Metin bölümü:
_ _ _ _
Ölmek İstemiyorum: Rabia ve kızının Dublin gölgesindeki hayatta kalma çığlığı
Rabia Aslan (26), yaşadığı sistematik şiddetten kaçarak İsviçre’ye sığındı. Ancak İsviçre’de de güvenli bir liman bulabildi. Altı yaşındaki kızı A. ise çizdiği her resimde kendisini ve annesini demir parmaklıklar ardında resmediyor.
Henüz çocuk yaşta zorla evlilik tehdidi
Rabia’nın hikâyesi daha 17 yaşındayken başladı. Ailesi onu 40 yaşında bir erkekle evlendirmek istedi. Baskılardan kaçmak için, henüz 23 gündür tanıdığı biriyle kaçarak ailesinden uzaklaştı. Ancak bu birliktelik de ona kurtuluş getirmedi. Rabia, evlendiği erkekle yaşadığı süre boyunca sistematik şiddete maruz kaldı. “Doğuma giderken dahi dayak yedim” dedi.
Almanya’ya kaçış ve geri dönüş tuzağı
2023 yılında, Rabia evli olduğu erkekle birlikte Almanya’ya kaçmak istedi. Planı Almanya’ya varınca boşanmaktı. Macaristan’da yakalandılar, parmak izleri alındı. Evli olduğu erkek korkarak Türkiye’ye geri döndü. Rabia ise direndi ve Almanya’ya ulaştı. Sığınma başvurusunda bulundu, kamplardan kamplara gönderildi. Küçük kızı A. o zaman henüz dört yaşındaydı. Zor şartlara dayanmakta zorlandılar.
Ailesi Rabia’ya söz verdi, “Evli kalmanı istemeyeceğiz. Dön, özgürce yaşayabilirsin.” Bu sözlere güvenerek Türkiye’ye geri döndü. Fakat verilen sözlerin hiçbiri tutulmadı. Aile baskısı kaldığı yerden devam etti. Aile, Rabia’nın evliliğini sürdürmesi konusunda ısrar etti. Yeniden şiddete maruz kaldı. Sonunda, para karşılığında da olsa ondan ayrılmayı başardı.
_ _ _ _
Kayıtlı veriler:
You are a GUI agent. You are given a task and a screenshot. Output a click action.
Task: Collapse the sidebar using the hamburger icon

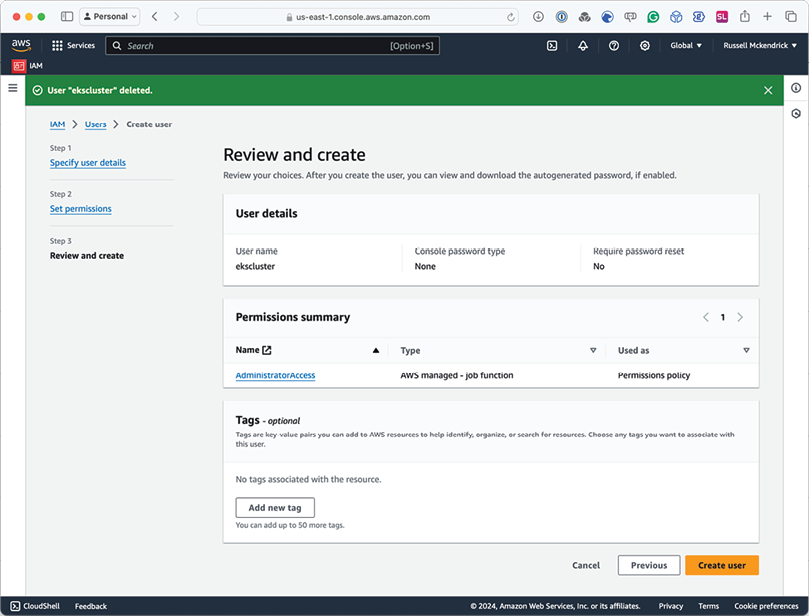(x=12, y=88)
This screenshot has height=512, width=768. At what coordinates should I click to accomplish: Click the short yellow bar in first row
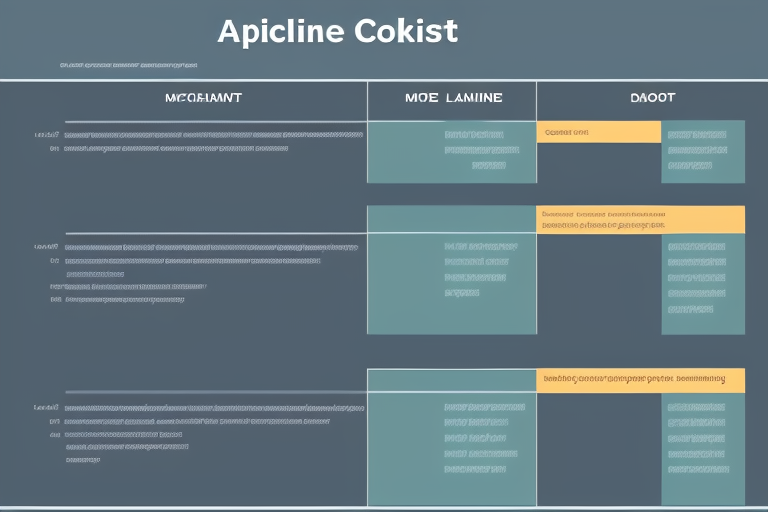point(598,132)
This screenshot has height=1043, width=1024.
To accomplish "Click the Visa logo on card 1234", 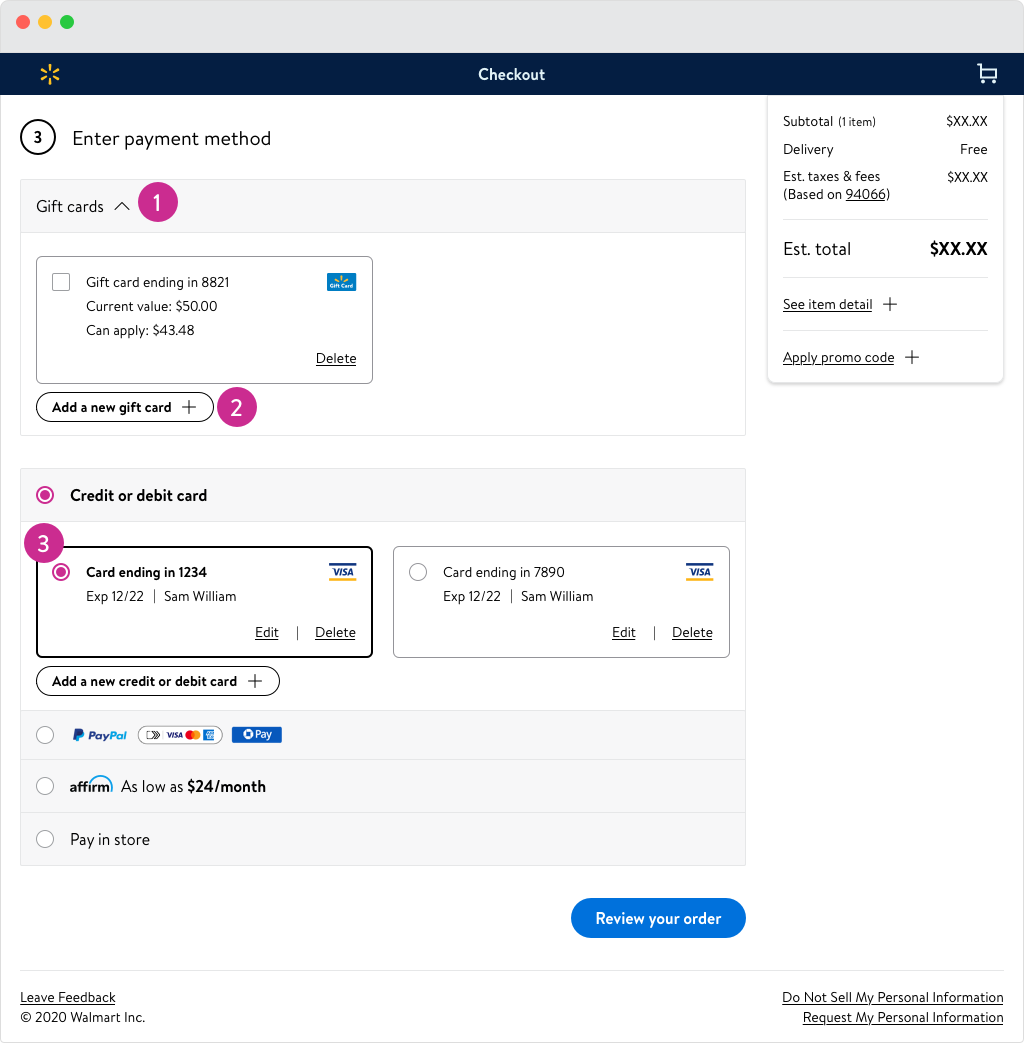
_ _ _ _
Yönerge:
Rabia ve kızının yaşadıklarını anlatan metni, son cümlesinden sonrasını yazarak sürdürün. Kayıtlar bu çalışmada hiçbir rol oynamaz.

Yazılı yanıt:
“Senin sonun da o kadın gibi olacak”
Fakat burada da hiçbir şey bitmedi. Rabia, ayrılmış olsa bile, şiddet devam etti. Tehditler sürüyordu. Rabia bir gün şöyle bir tehdit duydu; Aynı sokakta bir kadın, eşi tarafından bıçaklanarak öldürülmüştü. Eskiden evli olduğu erkek, Rabia’ya “Senin sonun da onun gibi olacak” dedi.
Artık dayanamayacak noktaya gelen Rabia, dört ay önce çantasını ve kızını alarak yeniden yollara çıktı. İlk olarak Bosna-Hersek’e gitti. Orada bir geçiş şebekesi ayarlayarak Hırvatistan üzerinden İsviçre’ye ulaşmak istedi. Çünkü Rabia’nın gözünde İsviçre insan haklarıyla, adaletiyle bilinen bir ülkeydi.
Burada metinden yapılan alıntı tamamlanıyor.